[Rows from a dataset]
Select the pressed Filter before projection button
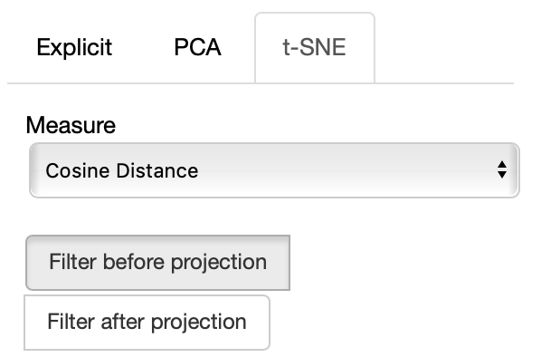541x357 pixels. click(157, 263)
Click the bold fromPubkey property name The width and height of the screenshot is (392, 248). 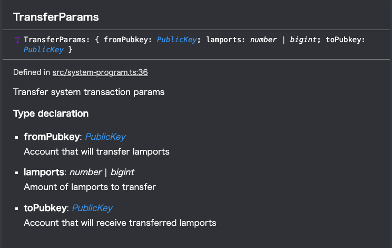click(x=52, y=137)
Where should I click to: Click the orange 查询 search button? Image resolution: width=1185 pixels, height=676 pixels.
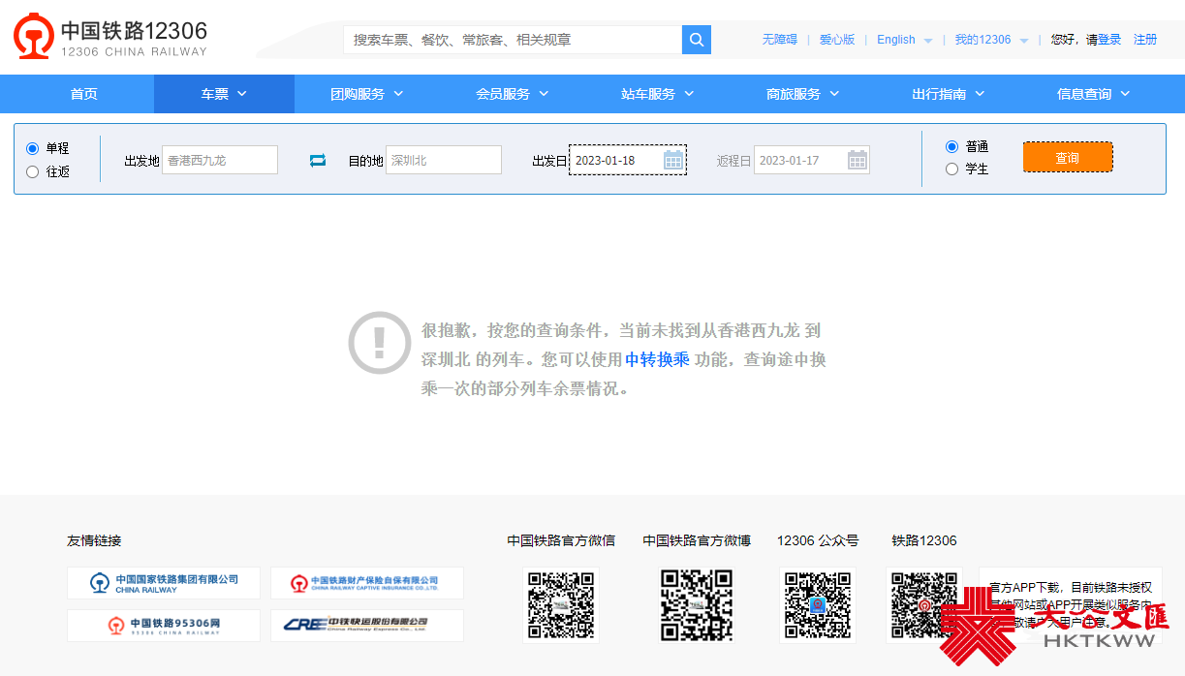coord(1067,158)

WORK TO COMPLETE:
Repeat the material starting at the line that contains "Where should I" and continuing through the end of the material, leaving the pictures out of your answer.

TASK ANSWER:
Where should I click to: Click the orange 查询 search button? Image resolution: width=1185 pixels, height=676 pixels.
coord(1067,158)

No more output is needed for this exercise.